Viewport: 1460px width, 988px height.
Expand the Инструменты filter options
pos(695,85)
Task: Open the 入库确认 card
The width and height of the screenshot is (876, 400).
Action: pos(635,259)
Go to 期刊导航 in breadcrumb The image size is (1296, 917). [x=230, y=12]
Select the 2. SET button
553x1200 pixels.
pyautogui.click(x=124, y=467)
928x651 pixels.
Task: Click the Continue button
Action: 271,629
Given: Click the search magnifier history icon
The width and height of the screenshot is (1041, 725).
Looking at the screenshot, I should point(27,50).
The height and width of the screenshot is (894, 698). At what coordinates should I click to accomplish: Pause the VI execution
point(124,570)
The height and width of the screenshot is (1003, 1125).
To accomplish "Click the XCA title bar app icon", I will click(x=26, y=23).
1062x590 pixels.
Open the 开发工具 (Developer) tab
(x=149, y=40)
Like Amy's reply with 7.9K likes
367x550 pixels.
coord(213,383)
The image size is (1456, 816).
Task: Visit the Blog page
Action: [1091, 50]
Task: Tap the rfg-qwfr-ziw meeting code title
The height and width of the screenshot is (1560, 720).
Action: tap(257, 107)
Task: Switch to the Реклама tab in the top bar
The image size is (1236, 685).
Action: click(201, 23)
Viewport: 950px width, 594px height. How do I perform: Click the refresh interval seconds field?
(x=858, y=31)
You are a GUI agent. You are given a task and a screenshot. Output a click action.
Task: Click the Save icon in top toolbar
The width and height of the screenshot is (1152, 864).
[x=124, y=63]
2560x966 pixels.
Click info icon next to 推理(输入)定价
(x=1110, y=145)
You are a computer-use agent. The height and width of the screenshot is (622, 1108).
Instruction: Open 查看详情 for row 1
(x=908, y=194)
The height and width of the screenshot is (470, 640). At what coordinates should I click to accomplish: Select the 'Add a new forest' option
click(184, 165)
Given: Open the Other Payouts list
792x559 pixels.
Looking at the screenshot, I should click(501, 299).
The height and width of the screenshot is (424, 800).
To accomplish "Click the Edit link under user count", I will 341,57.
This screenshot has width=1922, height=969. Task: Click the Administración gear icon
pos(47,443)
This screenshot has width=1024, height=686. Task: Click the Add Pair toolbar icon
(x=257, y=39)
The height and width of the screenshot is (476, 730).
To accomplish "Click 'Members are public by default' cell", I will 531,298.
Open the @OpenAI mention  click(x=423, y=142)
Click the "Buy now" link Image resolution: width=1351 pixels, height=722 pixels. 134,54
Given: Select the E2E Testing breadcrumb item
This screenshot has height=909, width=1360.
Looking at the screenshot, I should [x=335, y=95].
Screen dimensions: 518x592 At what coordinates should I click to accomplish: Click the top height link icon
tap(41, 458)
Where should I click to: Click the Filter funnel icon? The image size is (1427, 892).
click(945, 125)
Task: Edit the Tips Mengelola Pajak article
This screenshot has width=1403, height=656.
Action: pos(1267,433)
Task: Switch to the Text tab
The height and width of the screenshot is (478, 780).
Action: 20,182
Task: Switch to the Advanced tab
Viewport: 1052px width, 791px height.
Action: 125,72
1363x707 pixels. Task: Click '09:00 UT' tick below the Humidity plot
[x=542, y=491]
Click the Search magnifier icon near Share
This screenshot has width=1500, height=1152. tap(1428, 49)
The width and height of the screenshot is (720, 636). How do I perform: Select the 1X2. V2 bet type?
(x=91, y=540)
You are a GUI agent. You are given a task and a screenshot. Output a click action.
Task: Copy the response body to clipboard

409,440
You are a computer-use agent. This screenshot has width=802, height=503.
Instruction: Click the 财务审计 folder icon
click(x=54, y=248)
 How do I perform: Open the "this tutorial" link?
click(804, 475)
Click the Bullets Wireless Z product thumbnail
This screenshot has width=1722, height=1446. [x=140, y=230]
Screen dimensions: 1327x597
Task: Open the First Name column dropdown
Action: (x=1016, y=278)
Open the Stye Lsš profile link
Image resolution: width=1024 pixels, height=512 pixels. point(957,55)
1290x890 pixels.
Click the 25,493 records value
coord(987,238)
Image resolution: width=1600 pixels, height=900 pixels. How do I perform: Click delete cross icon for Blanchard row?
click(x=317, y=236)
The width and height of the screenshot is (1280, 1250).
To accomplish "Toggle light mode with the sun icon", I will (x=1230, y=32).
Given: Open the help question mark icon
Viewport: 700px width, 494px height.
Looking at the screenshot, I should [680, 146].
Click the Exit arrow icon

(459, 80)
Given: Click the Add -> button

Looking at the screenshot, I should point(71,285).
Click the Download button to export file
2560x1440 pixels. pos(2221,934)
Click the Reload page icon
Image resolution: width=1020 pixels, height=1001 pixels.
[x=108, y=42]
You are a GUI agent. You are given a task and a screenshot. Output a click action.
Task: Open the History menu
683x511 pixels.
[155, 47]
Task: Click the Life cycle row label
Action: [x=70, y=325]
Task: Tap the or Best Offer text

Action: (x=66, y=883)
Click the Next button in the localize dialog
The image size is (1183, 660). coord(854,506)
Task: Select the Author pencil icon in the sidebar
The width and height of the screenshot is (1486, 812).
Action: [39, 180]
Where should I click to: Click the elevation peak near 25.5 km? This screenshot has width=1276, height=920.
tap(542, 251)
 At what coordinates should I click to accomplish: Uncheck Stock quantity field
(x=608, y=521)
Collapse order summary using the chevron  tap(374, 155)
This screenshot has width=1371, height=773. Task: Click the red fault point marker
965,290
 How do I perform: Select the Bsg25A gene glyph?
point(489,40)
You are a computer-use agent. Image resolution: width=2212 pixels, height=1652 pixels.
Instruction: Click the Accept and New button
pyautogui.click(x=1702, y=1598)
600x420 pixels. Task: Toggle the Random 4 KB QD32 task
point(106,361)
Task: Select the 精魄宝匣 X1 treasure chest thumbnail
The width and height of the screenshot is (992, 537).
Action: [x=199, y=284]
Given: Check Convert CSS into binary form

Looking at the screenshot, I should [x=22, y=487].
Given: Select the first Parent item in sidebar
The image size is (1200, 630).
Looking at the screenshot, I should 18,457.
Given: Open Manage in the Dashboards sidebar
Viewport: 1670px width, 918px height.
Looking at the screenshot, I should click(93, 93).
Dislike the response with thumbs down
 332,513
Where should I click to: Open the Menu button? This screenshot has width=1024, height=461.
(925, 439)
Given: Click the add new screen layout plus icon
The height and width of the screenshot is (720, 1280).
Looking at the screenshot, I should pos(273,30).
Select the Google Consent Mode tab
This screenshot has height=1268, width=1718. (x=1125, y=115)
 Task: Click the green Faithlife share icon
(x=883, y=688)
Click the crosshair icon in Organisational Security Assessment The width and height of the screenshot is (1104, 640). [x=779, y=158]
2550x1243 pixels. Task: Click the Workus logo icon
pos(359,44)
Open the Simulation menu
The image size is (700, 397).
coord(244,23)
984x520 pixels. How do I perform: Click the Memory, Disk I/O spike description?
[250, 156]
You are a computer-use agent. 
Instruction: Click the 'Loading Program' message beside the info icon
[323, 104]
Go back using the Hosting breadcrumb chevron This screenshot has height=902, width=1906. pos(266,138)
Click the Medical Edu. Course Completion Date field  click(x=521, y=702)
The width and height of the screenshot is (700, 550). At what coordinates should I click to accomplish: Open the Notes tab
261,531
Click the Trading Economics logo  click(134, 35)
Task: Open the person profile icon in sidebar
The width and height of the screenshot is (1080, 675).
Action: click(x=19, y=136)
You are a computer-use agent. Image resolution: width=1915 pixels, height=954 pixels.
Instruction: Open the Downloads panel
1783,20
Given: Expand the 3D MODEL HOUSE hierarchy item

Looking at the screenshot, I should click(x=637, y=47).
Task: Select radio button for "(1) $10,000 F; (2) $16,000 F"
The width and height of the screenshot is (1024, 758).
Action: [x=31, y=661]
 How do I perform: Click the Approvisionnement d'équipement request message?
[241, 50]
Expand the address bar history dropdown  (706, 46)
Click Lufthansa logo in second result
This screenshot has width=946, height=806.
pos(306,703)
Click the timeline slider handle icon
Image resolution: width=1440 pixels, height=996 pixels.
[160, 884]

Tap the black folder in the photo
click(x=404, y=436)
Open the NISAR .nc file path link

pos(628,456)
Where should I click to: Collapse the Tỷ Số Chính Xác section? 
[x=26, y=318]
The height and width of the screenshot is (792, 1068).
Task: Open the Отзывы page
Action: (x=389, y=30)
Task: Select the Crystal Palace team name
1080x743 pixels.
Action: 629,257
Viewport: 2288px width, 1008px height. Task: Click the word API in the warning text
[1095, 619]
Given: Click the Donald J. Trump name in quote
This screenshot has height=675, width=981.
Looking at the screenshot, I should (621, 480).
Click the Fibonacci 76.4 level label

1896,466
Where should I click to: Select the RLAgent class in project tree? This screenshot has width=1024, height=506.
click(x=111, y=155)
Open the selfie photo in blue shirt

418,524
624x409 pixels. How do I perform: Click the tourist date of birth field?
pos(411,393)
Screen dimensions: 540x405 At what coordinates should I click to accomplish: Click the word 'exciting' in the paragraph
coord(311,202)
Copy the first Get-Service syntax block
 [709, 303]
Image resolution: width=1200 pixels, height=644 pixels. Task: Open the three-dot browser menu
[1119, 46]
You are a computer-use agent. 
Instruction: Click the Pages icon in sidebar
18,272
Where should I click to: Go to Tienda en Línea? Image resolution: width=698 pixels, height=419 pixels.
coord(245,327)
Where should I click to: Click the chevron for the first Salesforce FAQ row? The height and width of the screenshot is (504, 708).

──────

Exercise description: Look over the material above and show each line where "using" appears.

Your solution:
Collapse order summary using the chevron  tap(374, 155)
Go back using the Hosting breadcrumb chevron This screenshot has height=902, width=1906. pos(266,138)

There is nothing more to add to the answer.